**ASSIGNMENT**
Take every line from the listing below that includes "computer" and copy it.
++++ RECORDS ++++
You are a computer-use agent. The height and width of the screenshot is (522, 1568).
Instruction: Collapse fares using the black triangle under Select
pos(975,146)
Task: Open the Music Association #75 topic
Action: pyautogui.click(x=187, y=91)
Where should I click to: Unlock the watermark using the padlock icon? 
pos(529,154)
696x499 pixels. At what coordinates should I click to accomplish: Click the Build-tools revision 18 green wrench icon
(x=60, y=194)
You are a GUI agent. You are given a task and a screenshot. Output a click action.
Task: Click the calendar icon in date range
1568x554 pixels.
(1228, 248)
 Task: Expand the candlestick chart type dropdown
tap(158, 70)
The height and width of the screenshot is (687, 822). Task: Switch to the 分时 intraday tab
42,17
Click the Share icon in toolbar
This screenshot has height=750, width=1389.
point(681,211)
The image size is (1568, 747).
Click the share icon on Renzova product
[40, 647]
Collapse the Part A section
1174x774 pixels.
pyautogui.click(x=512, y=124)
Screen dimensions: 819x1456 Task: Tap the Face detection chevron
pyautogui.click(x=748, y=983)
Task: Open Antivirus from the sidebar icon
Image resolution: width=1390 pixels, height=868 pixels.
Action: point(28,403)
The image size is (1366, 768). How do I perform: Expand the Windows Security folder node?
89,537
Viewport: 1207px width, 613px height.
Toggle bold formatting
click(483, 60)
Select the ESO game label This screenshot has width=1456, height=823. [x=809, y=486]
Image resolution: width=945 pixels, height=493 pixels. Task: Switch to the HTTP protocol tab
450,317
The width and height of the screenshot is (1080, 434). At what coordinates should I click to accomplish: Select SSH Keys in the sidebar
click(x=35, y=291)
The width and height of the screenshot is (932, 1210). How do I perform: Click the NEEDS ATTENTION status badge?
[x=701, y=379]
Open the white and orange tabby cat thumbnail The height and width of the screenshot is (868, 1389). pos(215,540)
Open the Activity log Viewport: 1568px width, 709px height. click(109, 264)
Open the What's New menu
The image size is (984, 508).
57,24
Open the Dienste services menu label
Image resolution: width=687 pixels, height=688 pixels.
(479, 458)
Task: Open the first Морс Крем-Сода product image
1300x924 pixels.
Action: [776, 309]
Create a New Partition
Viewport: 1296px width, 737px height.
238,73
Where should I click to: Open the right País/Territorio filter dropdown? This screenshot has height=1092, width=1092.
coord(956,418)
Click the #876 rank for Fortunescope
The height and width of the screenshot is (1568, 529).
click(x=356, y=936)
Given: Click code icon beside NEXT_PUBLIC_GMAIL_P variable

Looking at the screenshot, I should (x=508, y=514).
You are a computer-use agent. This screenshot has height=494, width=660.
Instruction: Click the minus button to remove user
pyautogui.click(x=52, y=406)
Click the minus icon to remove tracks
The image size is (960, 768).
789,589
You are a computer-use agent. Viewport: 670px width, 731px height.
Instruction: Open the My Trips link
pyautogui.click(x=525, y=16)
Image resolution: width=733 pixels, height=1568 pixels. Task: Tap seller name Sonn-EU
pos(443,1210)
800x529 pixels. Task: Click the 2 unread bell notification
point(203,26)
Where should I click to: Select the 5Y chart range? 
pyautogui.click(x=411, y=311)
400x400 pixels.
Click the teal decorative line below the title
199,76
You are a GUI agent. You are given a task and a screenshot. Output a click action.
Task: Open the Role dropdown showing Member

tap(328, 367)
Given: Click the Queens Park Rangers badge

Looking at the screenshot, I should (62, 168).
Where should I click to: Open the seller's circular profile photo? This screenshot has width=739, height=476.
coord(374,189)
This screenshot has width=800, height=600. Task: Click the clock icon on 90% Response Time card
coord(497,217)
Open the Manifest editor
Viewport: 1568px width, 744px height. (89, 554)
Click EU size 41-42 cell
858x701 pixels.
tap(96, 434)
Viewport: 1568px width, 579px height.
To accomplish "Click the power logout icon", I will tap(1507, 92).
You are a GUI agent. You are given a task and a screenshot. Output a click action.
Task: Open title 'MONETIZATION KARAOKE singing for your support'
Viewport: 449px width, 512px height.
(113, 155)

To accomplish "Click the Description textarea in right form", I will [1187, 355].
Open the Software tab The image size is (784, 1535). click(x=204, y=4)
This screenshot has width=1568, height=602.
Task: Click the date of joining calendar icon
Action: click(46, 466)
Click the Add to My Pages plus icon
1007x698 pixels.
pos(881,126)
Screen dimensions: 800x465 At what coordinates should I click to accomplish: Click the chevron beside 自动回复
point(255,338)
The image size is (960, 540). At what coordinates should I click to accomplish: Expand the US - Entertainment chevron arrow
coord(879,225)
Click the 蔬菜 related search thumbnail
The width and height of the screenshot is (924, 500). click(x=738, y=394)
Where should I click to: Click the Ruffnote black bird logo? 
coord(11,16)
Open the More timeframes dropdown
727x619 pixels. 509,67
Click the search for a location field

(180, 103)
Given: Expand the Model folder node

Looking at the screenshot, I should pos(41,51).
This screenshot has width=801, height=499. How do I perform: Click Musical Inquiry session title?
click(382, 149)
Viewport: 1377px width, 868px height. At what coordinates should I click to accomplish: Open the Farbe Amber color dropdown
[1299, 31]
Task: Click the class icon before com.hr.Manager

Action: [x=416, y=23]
++++
**RESPONSE TO THE EXERCISE**
You are a computer-use agent. The height and width of the screenshot is (522, 1568).
You are a computer-use agent. This screenshot has height=494, width=660.
You are a computer-use agent. Viewport: 670px width, 731px height.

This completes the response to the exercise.